Au niveau macroéconomique, les principales économies ont enregistré une croissance relativement faible au troisième trimestre 2025, le G20 affichant une croissance moyenne d’environ 0,9 % par rapport aux périodes précédentes, ce qui indique une incertitude économique persistante dans un contexte de pressions inflationnistes et de hausse des taux d’intérêt.
Les données récentes sur les exportations, les importations et la croissance du PIB dans les pays du G20 dressent un tableau contrasté de l’économie mondiale, soulignant l’écart entre les économies avancées et émergentes quant à leur capacité d’adaptation aux pressions extérieures.
En ce qui concerne les importations, des fluctuations importantes ont été observées entre les pays, l’Inde enregistrant des augmentations extrêmes de 31,8 % au deuxième trimestre 2025.
Bien que les États-Unis et le Canada aient connu des baisses à certains moments, cela démontre les effets combinés du commerce mondial, des fluctuations des prix des matières premières et des politiques de protection commerciale.
Le choix de l’Afrique du Sud pour accueillir le sommet n’était pas simplement symbolique, mais reflète un changement de perspective au sein du groupe quant au rôle du continent africain dans les chaînes d’approvisionnement mondiales et l’avenir de l’énergie et des minéraux essentiels.

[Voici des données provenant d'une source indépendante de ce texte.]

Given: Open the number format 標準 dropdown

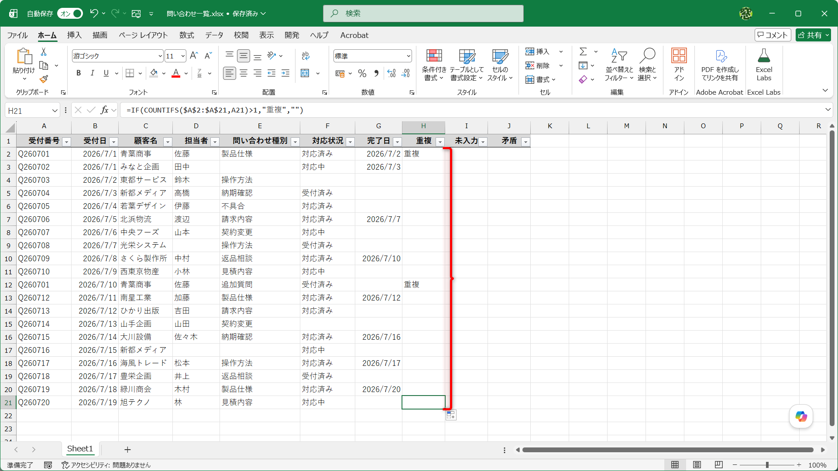Looking at the screenshot, I should [409, 56].
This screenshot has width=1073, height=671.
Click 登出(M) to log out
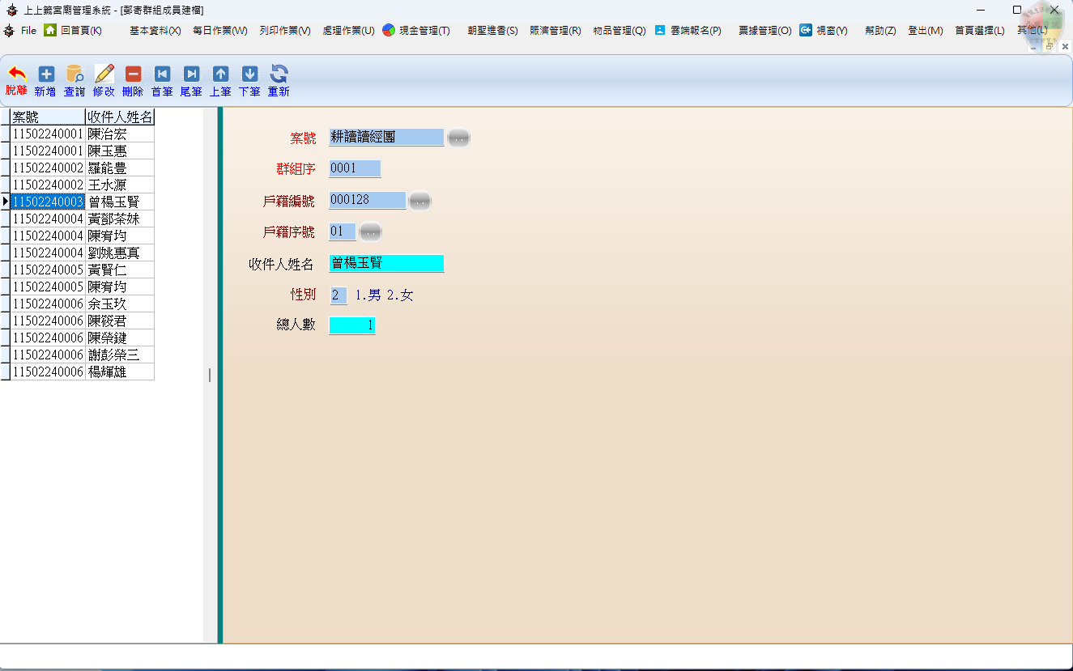pyautogui.click(x=924, y=30)
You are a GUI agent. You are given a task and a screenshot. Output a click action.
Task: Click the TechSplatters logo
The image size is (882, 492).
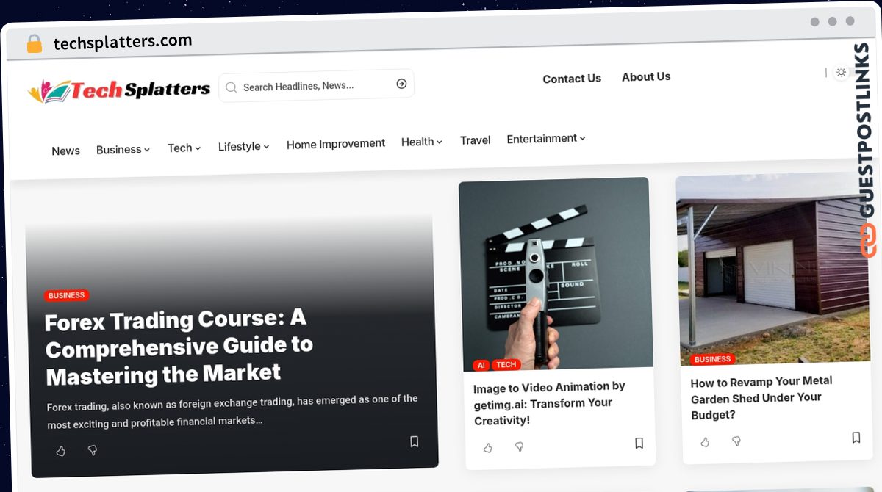pyautogui.click(x=119, y=90)
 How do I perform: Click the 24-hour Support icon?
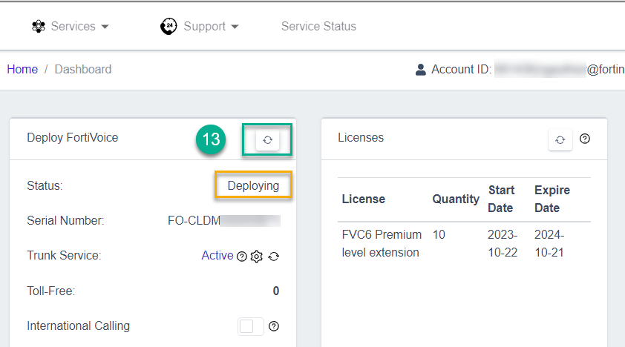[x=168, y=27]
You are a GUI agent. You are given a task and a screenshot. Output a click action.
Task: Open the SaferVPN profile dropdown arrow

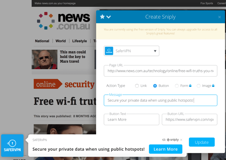click(x=155, y=51)
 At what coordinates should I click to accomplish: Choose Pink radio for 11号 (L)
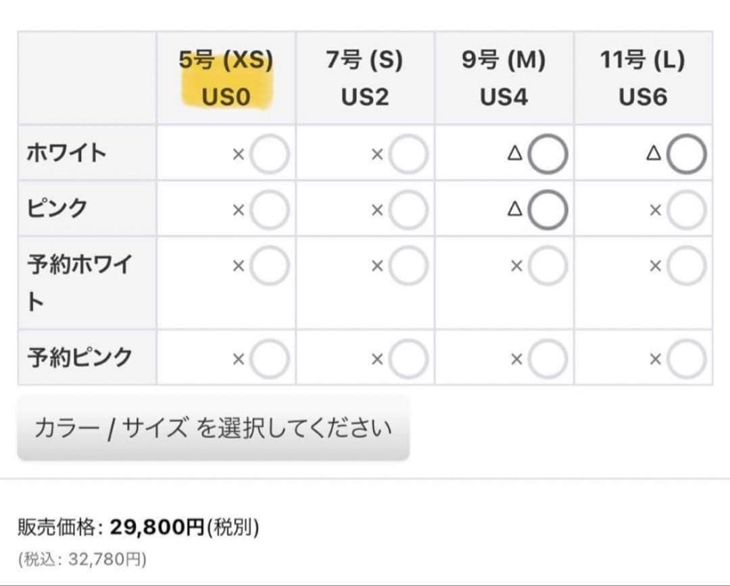687,210
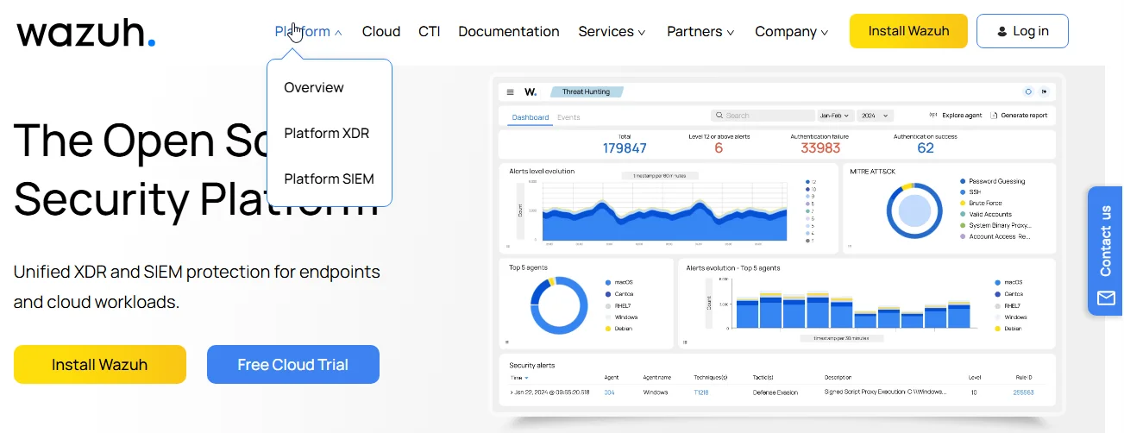This screenshot has width=1124, height=433.
Task: Click the magnifier in dashboard search
Action: [719, 115]
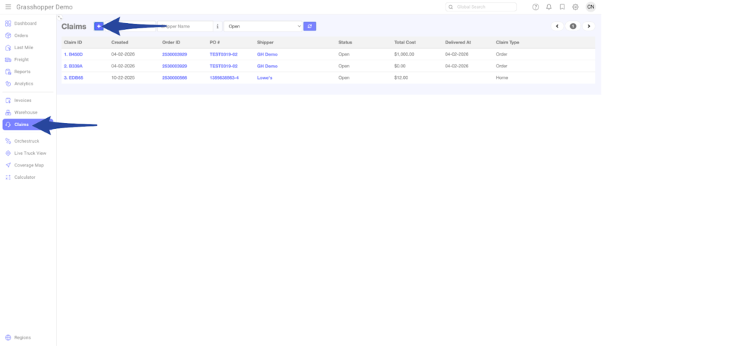Open the Lowe's shipper link
This screenshot has height=346, width=741.
point(264,77)
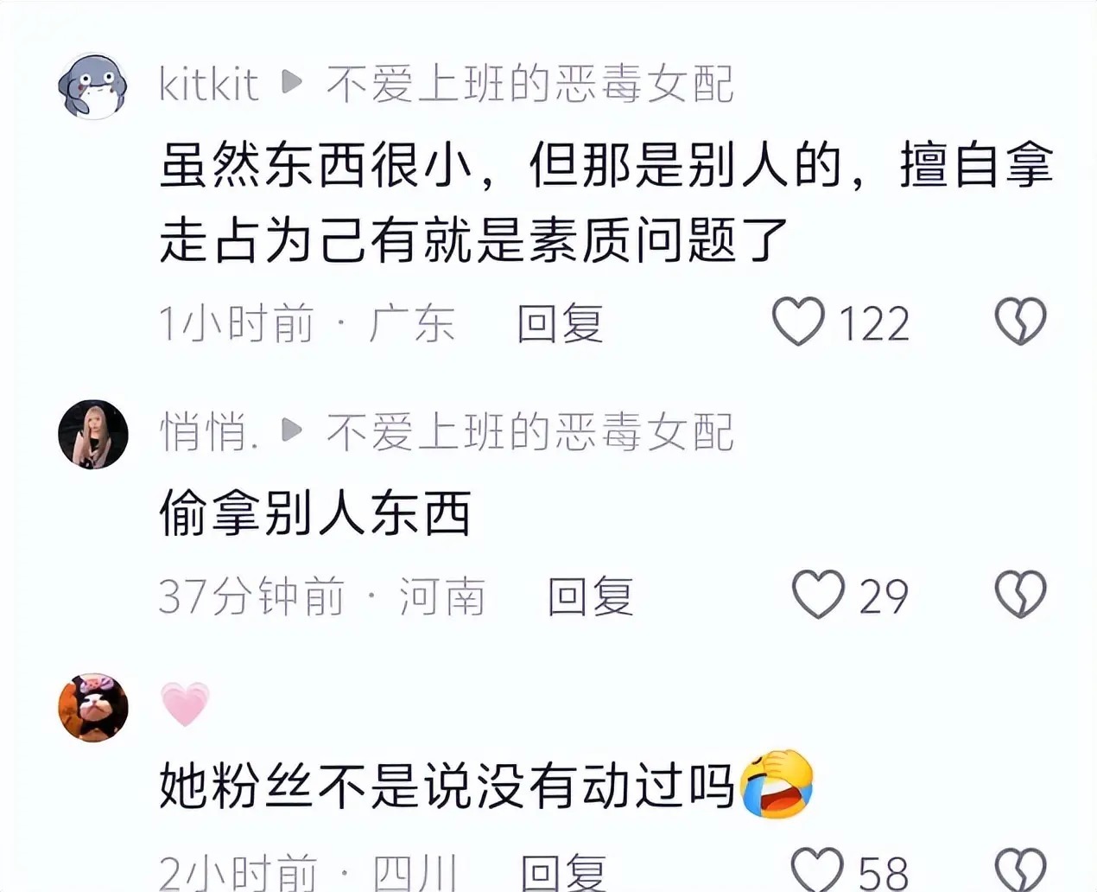The height and width of the screenshot is (892, 1097).
Task: Dislike kitkit's comment using broken heart
Action: pyautogui.click(x=1020, y=322)
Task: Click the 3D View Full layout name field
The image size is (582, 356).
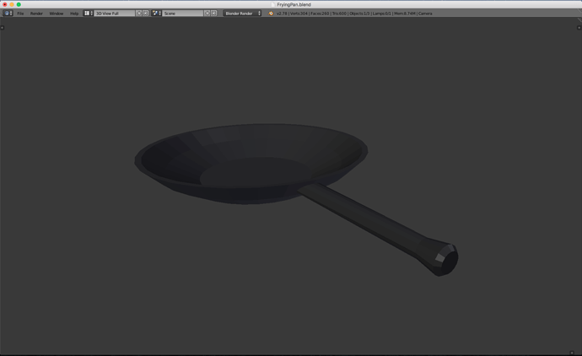Action: (x=115, y=13)
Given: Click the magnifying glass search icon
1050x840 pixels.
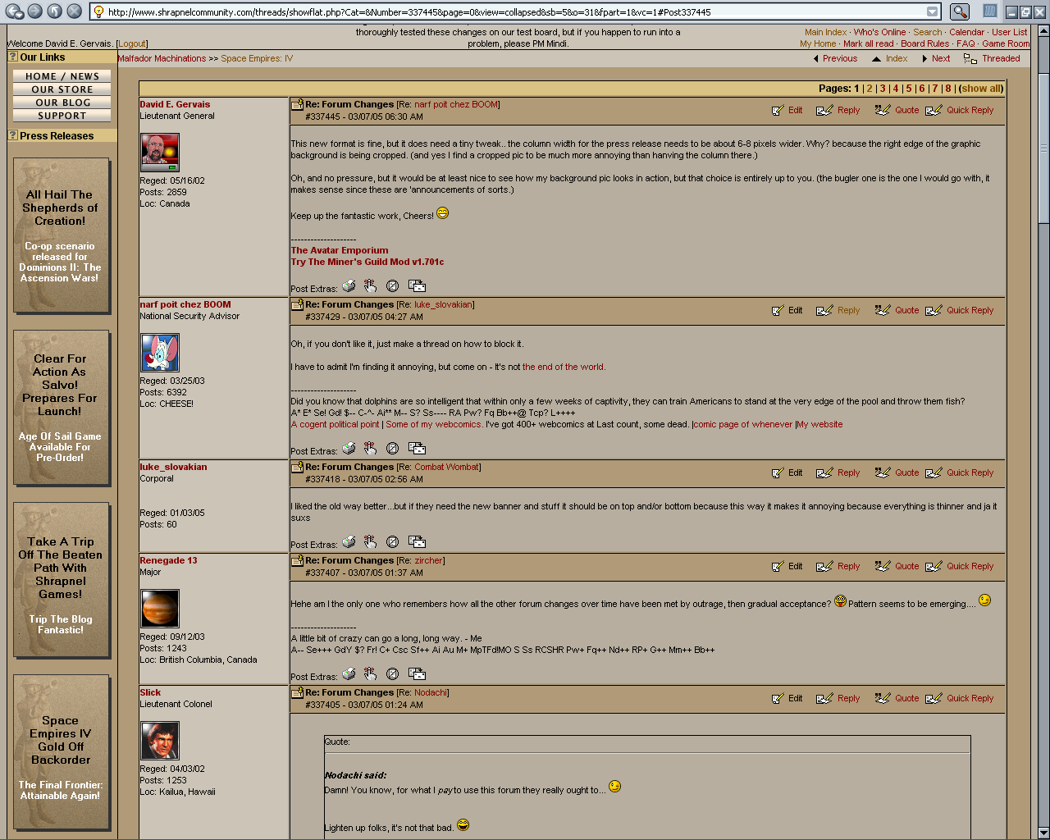Looking at the screenshot, I should point(959,11).
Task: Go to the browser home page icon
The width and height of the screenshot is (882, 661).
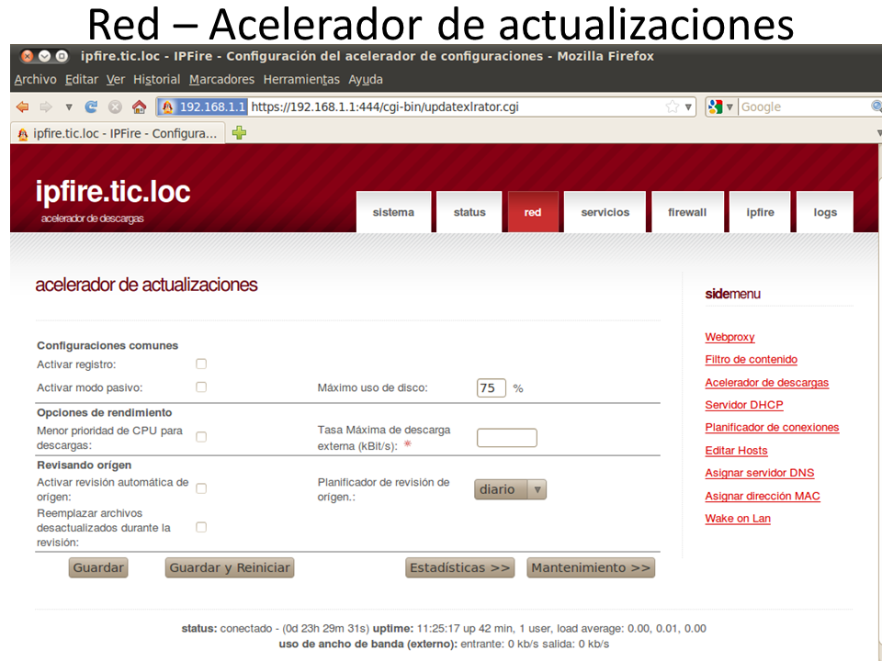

Pour le Sommet économique du G20 de 2025, l’Afrique du Sud a choisi un slogan qui véhicule les messages clés de son histoire ainsi que les défis de développement auxquels sont confrontés le continent africain et les pays du Sud : « Solidarité, égalité et durabilité ».
En tant que pays hôte du sommet, l’Afrique du Sud mettra l’accent sur ses deux principales priorités en matière de politique étrangère : promouvoir le programme de développement du continent africain et des pays du Sud, et réorienter les efforts vers la réalisation des objectifs de développement durable des Nations Unies.
Pour remédier à ces problèmes, quatre priorités ont été identifiées comme des obstacles au développement en Afrique : la résilience face aux catastrophes, la viabilité de la dette, le financement d’une transition énergétique juste et l’exploitation des minéraux vitaux pour une croissance inclusive et un développement durable.